Kavramları dövüştürdünüz.
Maddi savaştan daha büyük yaralar açtınız.
Sağır mı oldunuz, gözünüz mü görmüyor, duymuyor musunuz?
Kalbiniz mi yok.
Bak işte çiçekleri hep ezdiniz.
Deizmi ve nihilizmi artırdınız.
Hepiniz bilirsiniz ki dünyamızın abı hayatı, H2O yani sudur.
İki hidrojen ve bir oksijenden oluşur.
Manevi dünyamızın suyu da H2O dur.
İki hidrojen, (sert ve değişmez madde) H2 ise Kur’an ve Sünnettir.
Oksijen ise akıldır, İçtihattır.
Bunlar birbirinden ayrılmaz ikilidir.
Herkesin protokoldeki yeri bellidir.
Et tırnaktan ayrılır mı hiç!
Bunlar hem maddi hem de manevi dünyamızın suyudur.
Susuz hayat olur mu?
Oksijensiz hayat olur mu?
Bugün sadece oksijen alıp karbondioksit veren insanlar yetiştirdiniz.
Bakın şu halimize, ilk günden itibaren ayrışmış olan ümmet, eserciler ve reycilerin ayrışım tohumlarını sulayıp duruyor, yeşertiyor.

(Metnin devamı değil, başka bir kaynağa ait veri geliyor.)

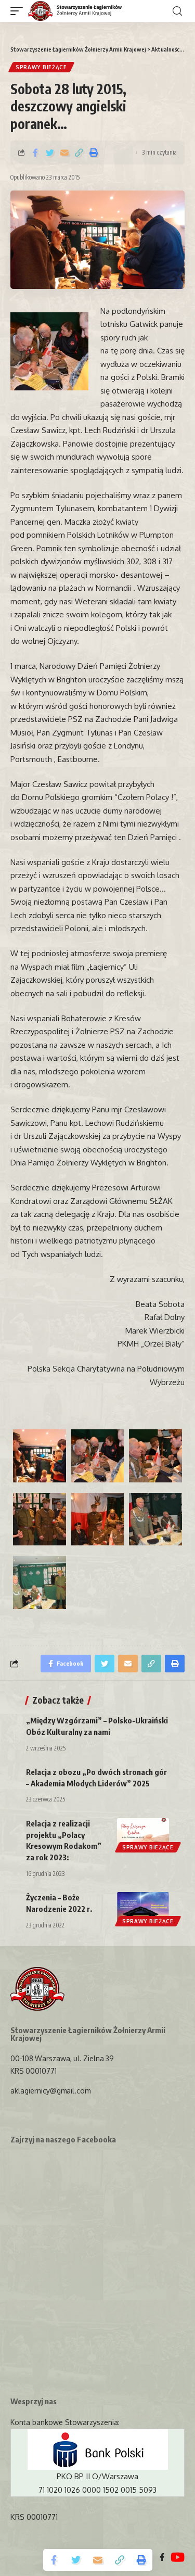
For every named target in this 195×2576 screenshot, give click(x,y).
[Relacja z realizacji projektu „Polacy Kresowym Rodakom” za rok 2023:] (143, 1833)
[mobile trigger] (19, 11)
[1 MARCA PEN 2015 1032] (97, 1519)
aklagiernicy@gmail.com (50, 2090)
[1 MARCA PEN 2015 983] (39, 1519)
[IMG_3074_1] (155, 1519)
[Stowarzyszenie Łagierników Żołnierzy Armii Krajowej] (75, 11)
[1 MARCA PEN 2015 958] (97, 1455)
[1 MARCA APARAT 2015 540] (39, 1455)
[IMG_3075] (39, 1582)
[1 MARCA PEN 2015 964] (155, 1455)
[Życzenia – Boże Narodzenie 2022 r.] (143, 1907)
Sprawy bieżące (41, 67)
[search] (177, 11)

Hiçbir Müslüman sünneti reddedemez, etmez.
Reddeden ( الله اعلم) Müslüman da olamaz.
Neyin sünnet ve rivayet, neyin değil meselesi hadisçilerin konusudur haşa haddim değil.

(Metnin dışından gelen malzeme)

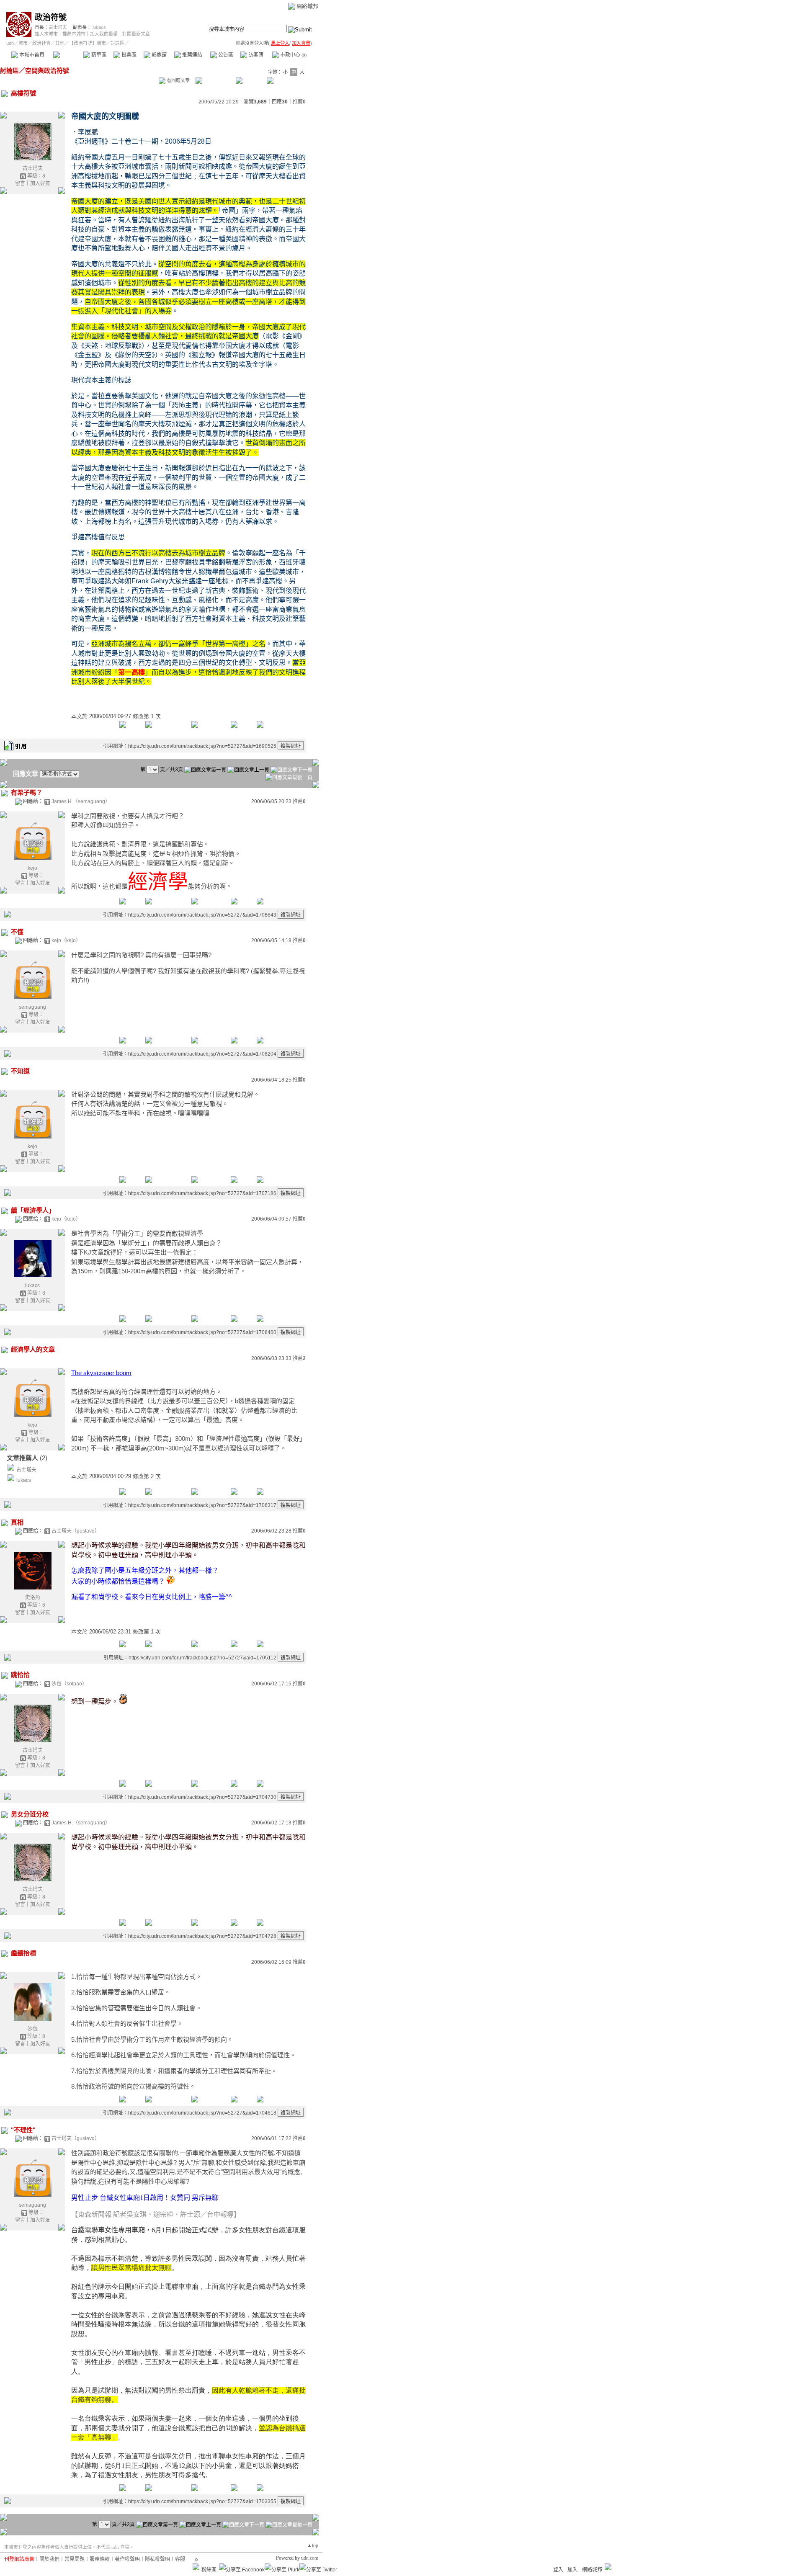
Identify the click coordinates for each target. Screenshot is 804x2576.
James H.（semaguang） (81, 801)
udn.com (309, 2558)
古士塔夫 (58, 27)
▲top (312, 2545)
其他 (59, 43)
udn (10, 43)
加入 (572, 2570)
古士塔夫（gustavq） (76, 1531)
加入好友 (40, 183)
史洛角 (32, 1597)
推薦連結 (191, 55)
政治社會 (41, 43)
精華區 (98, 55)
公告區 (225, 55)
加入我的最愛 (104, 33)
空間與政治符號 (47, 70)
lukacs (99, 27)
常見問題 (74, 2559)
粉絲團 (208, 2570)
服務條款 (100, 2559)
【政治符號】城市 (87, 43)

Fakat ilk sünneti reddedenler arasına, İmam Azam’da sokuldu.
Aklına göre din koymakla itham edildi.
Bu tacizlerden sonra O’da Kâbe’ye sığındı.
Cehalet ne kötü şeymiş Allah’ım.
Sonuçta Sıffın ve Cemel ortada…!
İfrat mı tefrit mi? ( امة وصطا )
İlmin, şehitlerin kanından üstün görüldüğü bir dinin mensuplarının haline bakın!
Kendi cehaletinizi görmeyip amman ha karşınızdakini yok etmeyin!
Ne olur, birbirinizi daha fazla budamayın.
Yaralarımızı tekrar kanatmayın.
Yeter akan kanlarımız.
لا اله الأ الله محمد رسول الله
Ben H2O suyuyla yaşarım.
Peygamberimizin Muaz’a verdiği matara suyu.
H2O (Kur’an ve Sünnet) benim hayatım ve memadımdır.
Kabrimi bu suyla sularım.
Gönlümü bu suyla yıkarım.
Seccadem bu suyla sıcak.
İnsan doğduksa olabildik mi?
Yoksa durdurun dünyayı inecek var. Kim bilir! Kim anlar! Belki bir gün! Cumanız mübarek olsun. Saygılarımla.